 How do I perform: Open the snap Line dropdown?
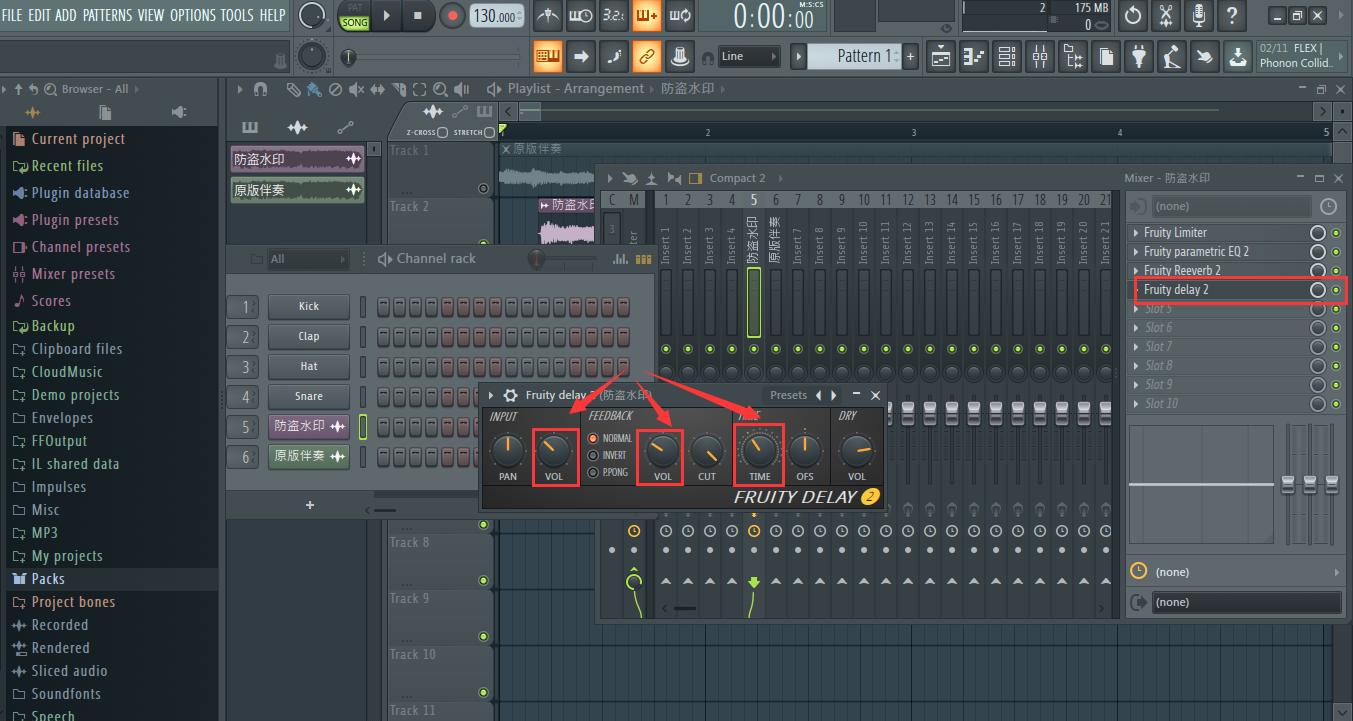pyautogui.click(x=748, y=56)
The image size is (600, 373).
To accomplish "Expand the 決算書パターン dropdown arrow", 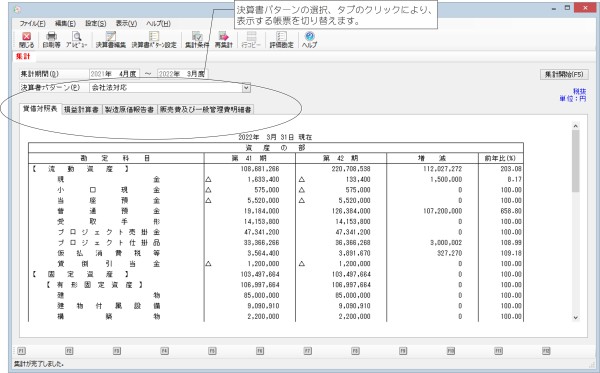I will tap(246, 88).
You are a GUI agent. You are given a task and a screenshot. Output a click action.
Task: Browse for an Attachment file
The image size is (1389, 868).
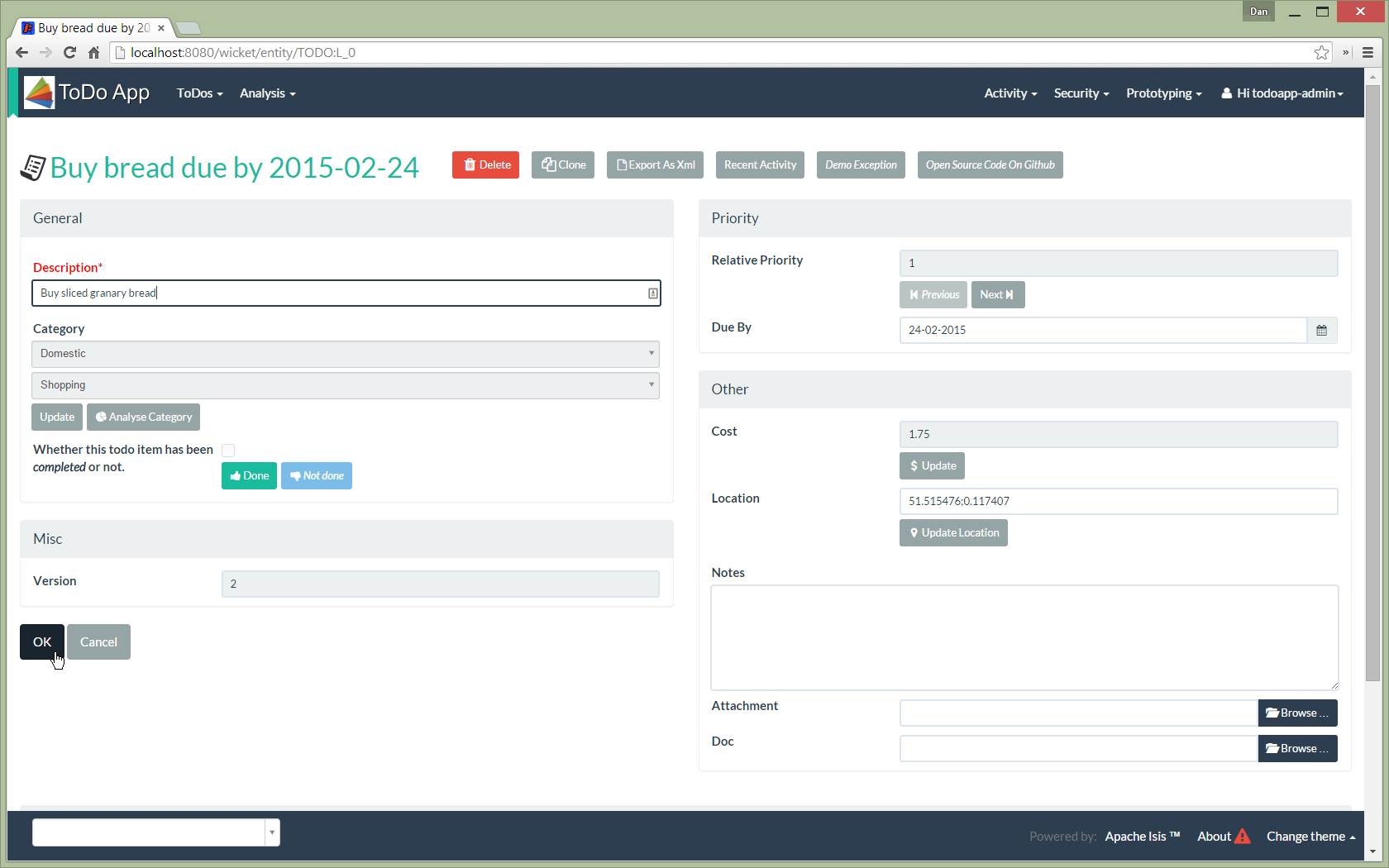point(1297,713)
··········
Output verbatim the lines beginning at the line with "Task: Browse for an Attachment file" and ending at the last line of the material above, inclusive. Do not carry over any pictures.

**Result:**
Task: Browse for an Attachment file
The image size is (1389, 868).
point(1297,713)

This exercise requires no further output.